**Data listing:**
*****

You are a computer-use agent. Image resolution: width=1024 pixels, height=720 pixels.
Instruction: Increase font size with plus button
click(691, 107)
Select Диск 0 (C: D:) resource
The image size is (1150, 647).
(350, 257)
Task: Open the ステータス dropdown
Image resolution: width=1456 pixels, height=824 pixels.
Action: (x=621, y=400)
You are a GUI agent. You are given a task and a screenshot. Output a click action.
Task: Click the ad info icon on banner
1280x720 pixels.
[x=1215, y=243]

*****

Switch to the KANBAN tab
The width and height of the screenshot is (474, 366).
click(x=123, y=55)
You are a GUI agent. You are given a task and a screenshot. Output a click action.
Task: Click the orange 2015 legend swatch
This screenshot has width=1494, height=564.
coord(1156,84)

*****

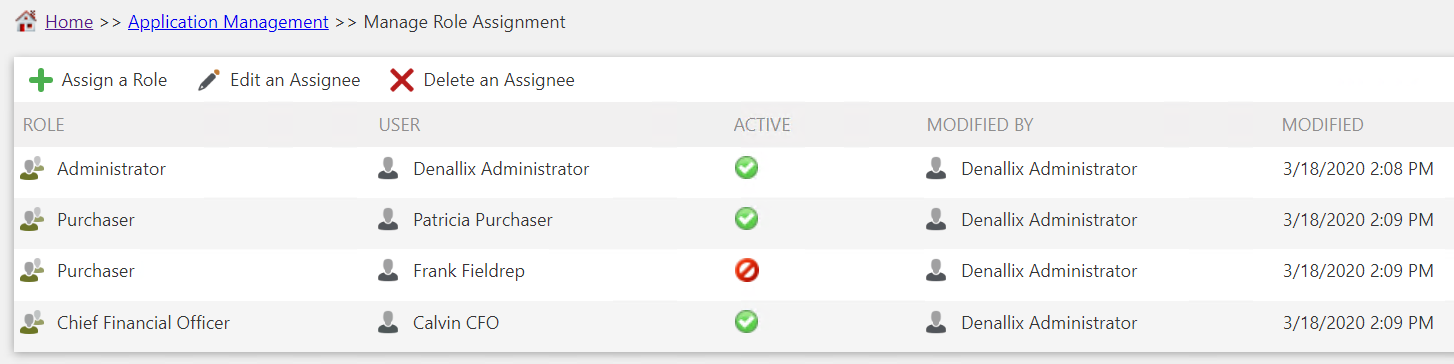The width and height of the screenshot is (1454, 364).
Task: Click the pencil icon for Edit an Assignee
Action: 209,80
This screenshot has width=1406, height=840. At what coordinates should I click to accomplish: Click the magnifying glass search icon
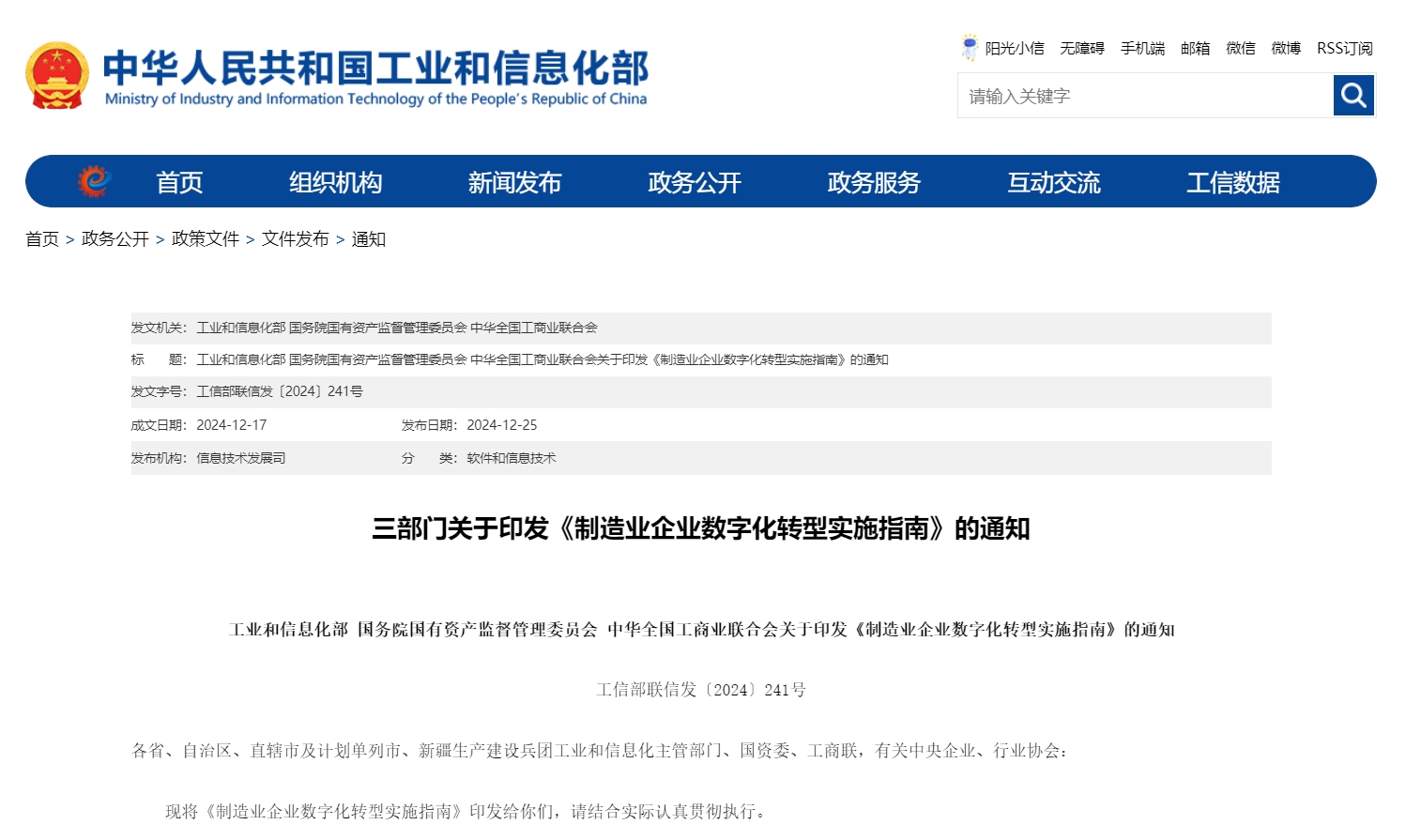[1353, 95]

*****

**Task brief:** Which lines run from the one holding "You are a computer-use" through the one holding "Task: Click the ad info icon on banner" in the records above? Repeat them exactly, both included, and nothing more.

**Problem solution:**
You are a computer-use agent. Image resolution: width=1024 pixels, height=720 pixels.
Instruction: Increase font size with plus button
click(691, 107)
Select Диск 0 (C: D:) resource
The image size is (1150, 647).
(350, 257)
Task: Open the ステータス dropdown
Image resolution: width=1456 pixels, height=824 pixels.
Action: (x=621, y=400)
You are a GUI agent. You are given a task and a screenshot. Output a click action.
Task: Click the ad info icon on banner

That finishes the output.